Goal of the exercise: Starting at the line that contains "Given: Open info", restate each line word for word through the final line of the data, keeping both ends.

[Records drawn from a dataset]

================================

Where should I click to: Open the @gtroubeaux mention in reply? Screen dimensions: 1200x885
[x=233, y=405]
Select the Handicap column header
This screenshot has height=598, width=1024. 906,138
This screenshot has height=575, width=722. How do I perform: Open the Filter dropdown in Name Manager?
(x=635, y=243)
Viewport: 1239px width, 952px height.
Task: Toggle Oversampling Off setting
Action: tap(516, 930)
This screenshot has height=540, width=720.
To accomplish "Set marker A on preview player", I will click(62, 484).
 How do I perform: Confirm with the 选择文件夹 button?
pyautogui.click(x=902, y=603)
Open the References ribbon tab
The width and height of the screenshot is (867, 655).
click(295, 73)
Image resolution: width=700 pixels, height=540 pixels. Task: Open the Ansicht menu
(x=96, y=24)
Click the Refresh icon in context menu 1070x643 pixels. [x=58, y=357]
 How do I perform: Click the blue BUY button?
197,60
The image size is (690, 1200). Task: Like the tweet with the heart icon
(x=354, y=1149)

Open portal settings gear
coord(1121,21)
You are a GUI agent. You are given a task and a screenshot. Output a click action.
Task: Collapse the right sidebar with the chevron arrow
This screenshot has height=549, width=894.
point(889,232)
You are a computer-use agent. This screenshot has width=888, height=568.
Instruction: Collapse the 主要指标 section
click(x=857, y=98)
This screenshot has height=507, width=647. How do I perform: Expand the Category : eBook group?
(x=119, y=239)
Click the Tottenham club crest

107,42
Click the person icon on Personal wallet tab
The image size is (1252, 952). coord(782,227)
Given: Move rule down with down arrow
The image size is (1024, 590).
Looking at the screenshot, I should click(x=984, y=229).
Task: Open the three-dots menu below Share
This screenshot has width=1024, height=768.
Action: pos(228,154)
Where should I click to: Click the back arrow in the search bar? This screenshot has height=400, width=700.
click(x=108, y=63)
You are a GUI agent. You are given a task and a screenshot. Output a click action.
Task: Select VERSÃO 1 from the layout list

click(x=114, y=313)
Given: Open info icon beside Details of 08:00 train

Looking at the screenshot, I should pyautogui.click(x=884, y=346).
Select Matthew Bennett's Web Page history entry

================================

Output below:
Given: Open info icon beside Details of 08:00 train

Looking at the screenshot, I should pyautogui.click(x=884, y=346).
Select Matthew Bennett's Web Page history entry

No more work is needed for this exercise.